# cuckoo-filter

Cuckoo filters are a probabilistic data structure used to answer questions like “Have I already seen this user” or “Is this word in the English language?”. They’re *probabilistic* because each membership operation has a false positive probability. It guarnatees that there will never be a false negative, but may have a low chance of false positives.

Bloom filters are the cannonical probabilistic filter structure, and cuckoo filters are a simlar but different tool. As a bloom filter’s load factor increases, the chance of false positive trends towards 100%, but the inserts will never fail. On the other hand, a Cuckoo filter retains a relatively stable false positive probability under load, but as load approahes 95% inserts will begin to fail. In either case you probably want to resize your filter…

This implementation has the following properties:

- Buckets of 4 elements
- 8 bit fingerprints
- Cycle termination during item kicking occurs after (0.1 * size) buckets have been checked.
- Size may be any non-zero natural number (not limited to powers of 2)

For more details about how Cuckoo filters work, I recommend you read Fan et. al.’s 2016 paper https://www.cs.cmu.edu/~dga/papers/cuckoo-conext2014.pdf.

### Usage

Cuckoo filters support three operations: `insert`

, `member`

, and `delete`

. See the haddocks for details.

### Performance

As you’ll find in the criterion results, the pure version of the filter can handle ~1.6 million insertions/s. From memory profiles, the vast majority of the memory is taken up by the underlying implementation of `Filter`

, so this is an obvious area for improvement.

The current implementation avoids pre-allocating memory for the filter, so the heap usage will incrase linearly with `insert`

calls.
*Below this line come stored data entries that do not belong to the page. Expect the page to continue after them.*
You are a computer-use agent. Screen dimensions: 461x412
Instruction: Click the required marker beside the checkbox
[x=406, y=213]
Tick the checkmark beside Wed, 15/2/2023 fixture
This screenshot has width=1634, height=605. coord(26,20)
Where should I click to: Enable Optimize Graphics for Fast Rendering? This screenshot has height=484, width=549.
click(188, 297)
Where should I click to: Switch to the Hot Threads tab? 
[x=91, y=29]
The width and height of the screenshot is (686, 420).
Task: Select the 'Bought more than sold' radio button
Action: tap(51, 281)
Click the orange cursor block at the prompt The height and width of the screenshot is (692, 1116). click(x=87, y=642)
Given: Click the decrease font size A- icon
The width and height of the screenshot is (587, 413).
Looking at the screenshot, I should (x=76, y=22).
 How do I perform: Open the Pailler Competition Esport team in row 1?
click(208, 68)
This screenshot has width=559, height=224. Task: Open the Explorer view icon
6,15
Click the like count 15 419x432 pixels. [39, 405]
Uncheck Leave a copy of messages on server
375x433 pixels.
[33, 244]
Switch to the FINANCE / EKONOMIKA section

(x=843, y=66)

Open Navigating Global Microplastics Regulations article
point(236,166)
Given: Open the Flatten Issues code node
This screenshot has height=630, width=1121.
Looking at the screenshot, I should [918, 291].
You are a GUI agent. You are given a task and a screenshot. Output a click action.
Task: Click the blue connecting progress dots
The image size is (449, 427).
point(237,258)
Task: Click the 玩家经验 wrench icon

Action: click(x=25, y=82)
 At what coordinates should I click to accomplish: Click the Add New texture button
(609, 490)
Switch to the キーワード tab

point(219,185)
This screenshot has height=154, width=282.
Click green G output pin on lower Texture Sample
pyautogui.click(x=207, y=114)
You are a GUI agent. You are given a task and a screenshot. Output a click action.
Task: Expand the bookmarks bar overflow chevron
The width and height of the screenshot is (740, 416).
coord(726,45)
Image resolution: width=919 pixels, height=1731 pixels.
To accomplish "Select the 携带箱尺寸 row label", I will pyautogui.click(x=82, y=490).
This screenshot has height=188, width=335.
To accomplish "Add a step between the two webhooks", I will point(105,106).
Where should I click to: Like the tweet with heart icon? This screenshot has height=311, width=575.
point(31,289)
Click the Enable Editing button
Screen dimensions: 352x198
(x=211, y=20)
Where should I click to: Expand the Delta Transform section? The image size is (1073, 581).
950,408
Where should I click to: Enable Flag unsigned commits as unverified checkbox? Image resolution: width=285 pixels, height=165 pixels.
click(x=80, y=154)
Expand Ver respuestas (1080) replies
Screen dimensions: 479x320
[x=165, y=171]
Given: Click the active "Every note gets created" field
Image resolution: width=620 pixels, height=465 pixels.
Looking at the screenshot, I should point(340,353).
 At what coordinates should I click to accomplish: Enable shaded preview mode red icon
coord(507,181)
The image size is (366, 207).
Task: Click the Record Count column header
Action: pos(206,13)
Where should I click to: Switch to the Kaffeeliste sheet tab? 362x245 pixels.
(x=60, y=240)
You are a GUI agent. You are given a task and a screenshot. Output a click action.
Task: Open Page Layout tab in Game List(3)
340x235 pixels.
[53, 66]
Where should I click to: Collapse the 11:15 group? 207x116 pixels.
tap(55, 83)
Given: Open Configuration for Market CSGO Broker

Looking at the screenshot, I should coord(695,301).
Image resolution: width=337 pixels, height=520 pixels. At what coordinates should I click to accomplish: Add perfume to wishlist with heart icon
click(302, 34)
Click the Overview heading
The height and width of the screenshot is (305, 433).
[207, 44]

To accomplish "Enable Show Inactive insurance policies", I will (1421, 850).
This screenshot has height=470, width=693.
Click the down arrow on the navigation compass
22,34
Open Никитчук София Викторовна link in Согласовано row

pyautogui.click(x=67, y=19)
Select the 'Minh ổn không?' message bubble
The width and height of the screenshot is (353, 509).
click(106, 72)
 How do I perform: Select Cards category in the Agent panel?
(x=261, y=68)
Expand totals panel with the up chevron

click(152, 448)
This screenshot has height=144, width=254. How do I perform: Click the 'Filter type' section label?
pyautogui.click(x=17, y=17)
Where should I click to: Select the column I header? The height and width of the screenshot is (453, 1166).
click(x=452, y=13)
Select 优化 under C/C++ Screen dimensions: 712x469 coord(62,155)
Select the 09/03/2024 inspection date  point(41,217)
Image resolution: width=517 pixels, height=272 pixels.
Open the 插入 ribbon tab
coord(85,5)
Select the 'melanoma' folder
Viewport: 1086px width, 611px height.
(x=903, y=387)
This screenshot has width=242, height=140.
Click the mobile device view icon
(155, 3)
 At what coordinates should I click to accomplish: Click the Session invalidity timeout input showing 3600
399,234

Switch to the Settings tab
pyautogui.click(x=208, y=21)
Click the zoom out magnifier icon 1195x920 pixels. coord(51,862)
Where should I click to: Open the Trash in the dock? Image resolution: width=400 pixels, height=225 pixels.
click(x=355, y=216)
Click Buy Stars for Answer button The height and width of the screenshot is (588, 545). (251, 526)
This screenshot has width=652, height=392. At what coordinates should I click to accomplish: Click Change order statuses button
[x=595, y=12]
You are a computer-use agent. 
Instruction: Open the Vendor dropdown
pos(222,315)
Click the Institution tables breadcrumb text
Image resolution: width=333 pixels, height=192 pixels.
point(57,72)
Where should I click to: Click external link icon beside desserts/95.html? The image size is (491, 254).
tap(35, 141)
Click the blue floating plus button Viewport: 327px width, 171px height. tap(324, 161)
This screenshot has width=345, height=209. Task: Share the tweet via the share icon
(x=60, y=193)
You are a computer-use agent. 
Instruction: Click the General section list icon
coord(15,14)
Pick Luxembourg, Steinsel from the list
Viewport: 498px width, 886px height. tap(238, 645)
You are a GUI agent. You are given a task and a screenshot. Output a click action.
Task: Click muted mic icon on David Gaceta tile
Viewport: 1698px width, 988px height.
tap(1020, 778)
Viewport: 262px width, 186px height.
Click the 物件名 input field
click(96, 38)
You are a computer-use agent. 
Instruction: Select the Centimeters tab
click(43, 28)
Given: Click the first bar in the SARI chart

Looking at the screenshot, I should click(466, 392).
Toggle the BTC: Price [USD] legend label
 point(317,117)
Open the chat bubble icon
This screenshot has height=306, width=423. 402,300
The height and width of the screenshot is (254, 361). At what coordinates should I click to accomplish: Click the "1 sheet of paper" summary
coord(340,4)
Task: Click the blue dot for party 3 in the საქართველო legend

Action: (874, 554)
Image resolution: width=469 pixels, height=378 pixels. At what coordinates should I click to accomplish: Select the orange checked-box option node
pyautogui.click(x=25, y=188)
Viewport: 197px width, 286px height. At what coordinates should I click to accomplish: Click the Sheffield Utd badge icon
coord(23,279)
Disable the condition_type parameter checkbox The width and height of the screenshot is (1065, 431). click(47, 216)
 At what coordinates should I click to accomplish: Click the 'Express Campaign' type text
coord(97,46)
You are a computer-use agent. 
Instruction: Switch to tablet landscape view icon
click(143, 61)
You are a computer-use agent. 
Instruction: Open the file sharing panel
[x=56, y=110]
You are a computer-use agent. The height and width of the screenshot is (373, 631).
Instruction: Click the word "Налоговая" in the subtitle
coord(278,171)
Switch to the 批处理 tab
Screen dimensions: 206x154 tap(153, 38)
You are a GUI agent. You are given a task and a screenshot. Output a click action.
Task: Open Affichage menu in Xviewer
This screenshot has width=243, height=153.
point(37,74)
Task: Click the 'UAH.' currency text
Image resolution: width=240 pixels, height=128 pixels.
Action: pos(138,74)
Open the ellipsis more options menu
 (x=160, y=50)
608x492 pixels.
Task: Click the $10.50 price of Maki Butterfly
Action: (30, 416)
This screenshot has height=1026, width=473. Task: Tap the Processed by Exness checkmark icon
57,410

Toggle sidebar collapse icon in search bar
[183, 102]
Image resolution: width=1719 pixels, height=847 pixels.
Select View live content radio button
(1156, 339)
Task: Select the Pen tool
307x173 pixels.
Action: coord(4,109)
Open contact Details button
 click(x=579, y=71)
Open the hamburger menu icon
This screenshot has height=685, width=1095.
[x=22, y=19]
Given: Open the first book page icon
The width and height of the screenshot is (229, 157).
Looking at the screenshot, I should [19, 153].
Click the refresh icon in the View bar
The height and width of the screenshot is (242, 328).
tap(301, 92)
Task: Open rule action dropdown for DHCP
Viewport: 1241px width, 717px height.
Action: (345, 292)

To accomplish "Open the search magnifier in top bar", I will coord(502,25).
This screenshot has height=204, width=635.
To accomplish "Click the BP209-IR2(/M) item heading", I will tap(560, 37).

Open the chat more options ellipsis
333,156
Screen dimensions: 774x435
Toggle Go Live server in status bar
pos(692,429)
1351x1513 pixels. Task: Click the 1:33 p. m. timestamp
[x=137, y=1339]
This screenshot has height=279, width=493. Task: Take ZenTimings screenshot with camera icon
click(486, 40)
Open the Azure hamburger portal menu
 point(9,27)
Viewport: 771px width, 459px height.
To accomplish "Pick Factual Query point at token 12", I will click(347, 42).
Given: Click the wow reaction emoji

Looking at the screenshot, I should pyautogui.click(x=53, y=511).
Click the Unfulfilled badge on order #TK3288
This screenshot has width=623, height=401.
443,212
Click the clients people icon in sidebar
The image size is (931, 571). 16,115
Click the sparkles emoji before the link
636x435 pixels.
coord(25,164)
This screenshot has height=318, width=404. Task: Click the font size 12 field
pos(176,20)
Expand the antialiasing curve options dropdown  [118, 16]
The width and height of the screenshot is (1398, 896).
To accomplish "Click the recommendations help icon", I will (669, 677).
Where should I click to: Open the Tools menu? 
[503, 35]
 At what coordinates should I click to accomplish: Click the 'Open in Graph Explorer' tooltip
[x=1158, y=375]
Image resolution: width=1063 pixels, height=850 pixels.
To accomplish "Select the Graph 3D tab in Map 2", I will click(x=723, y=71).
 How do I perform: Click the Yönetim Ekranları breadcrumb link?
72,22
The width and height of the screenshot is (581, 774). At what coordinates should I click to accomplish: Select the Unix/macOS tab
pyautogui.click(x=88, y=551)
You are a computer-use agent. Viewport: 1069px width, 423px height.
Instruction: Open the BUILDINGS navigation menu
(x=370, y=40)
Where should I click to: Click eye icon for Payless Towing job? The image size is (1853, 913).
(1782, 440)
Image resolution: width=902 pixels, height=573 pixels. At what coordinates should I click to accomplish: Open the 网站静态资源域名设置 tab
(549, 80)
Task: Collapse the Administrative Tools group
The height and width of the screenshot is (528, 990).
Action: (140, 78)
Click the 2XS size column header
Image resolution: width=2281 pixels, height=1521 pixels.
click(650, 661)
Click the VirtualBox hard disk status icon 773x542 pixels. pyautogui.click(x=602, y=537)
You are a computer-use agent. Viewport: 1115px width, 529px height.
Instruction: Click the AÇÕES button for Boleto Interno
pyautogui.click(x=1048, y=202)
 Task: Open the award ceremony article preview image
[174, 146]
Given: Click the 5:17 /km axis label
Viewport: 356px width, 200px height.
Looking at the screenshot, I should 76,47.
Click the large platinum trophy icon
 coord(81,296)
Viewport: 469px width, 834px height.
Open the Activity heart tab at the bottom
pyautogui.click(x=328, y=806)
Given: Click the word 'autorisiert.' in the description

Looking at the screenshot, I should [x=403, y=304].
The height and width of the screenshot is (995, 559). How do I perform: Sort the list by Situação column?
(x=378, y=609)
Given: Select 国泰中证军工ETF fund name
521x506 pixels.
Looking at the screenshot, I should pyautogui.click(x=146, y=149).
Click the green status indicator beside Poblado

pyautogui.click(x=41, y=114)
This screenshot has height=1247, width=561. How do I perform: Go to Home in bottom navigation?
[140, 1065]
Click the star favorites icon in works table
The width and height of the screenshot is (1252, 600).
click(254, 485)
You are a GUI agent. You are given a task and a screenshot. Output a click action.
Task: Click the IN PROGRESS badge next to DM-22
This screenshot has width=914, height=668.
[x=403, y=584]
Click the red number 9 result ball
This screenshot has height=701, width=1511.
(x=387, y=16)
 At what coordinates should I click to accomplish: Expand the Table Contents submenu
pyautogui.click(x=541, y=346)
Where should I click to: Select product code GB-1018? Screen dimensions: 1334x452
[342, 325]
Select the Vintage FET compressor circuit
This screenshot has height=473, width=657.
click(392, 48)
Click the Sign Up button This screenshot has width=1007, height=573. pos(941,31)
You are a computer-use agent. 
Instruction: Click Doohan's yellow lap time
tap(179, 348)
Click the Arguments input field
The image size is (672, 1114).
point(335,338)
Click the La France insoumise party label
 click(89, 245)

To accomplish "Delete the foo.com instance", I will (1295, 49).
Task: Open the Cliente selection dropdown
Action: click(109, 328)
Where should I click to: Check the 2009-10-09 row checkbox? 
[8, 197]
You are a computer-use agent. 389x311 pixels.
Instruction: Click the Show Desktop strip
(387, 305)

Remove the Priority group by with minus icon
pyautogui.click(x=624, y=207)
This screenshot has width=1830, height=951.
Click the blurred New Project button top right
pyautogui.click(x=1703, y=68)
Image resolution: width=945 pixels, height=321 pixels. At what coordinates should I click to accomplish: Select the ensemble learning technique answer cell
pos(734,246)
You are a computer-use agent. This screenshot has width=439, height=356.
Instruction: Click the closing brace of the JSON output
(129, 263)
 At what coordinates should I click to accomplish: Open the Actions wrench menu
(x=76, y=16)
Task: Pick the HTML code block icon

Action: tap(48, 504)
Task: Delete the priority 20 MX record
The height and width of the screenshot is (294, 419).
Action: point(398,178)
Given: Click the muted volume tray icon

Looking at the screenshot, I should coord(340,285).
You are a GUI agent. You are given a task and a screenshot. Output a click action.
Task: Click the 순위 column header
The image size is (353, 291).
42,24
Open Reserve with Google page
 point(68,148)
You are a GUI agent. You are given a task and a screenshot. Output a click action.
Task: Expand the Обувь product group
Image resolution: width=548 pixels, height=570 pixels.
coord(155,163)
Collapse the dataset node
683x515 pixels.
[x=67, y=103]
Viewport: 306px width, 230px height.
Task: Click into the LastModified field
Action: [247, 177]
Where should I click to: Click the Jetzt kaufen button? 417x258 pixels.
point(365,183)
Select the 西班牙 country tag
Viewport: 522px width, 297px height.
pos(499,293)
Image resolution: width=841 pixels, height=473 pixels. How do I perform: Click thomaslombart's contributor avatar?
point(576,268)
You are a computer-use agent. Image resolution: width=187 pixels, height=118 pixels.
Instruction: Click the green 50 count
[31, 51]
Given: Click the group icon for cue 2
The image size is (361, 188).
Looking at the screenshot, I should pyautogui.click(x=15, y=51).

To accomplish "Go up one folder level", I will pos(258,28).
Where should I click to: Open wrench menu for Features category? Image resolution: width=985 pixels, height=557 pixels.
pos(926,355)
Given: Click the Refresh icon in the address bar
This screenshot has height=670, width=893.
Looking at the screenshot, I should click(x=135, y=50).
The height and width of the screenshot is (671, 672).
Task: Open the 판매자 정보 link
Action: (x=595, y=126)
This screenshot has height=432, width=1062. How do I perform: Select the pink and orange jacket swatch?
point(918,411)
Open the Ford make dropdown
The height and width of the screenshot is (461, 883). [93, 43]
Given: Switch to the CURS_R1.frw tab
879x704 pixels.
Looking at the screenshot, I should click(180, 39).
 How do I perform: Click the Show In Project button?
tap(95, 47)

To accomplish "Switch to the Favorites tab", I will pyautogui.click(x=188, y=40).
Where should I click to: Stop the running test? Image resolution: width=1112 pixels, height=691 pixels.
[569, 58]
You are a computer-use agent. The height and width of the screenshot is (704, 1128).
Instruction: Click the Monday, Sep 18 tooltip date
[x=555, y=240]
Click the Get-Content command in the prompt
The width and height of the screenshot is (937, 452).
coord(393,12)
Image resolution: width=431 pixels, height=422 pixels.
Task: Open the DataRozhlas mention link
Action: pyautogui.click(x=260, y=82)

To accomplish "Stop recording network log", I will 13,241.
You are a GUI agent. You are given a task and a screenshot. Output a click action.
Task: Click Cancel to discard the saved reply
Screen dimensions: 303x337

This obviously helps keep heap usage low for sparse filters, but also means inserts are slower than they would be in a mutable implementation.

#### Loading a SpellChecker test

The following test was run on a laptop, so the absolute numbers are going to vary a ton. The important thing is the relationship between the pure & immutable filter implementations.

The test consists of:

- Load the
`/usr/share/dict/words`

file into memory
- Create a filter containing all of the words
- Lookup each word in the filter

Pure

```
500000 cells
235886 words
0.078749ss to count words
0.933969ss to construct filter
745 insert failures
0.80465ss to query every element
```

Mutable

```
500000 cells
235886 words
0.082926ss to count words
0.29735ss to construct filter
582 insert failures
0.52605ss to query every element
```

Incredibly unscientific comparison to `bloom-filter`

using a vanilla filter

```
235886 words
0.087499ss to count words
Bloom { 4194304 bits }
0.464982ss to construct filter
0.506902ss to query every element
```

*** Cuckoo Filters report the number of failures, while the Bloom Filter reports how many bits it contains. I’ll start capturing size for the mutable Cuckoo Filter soon.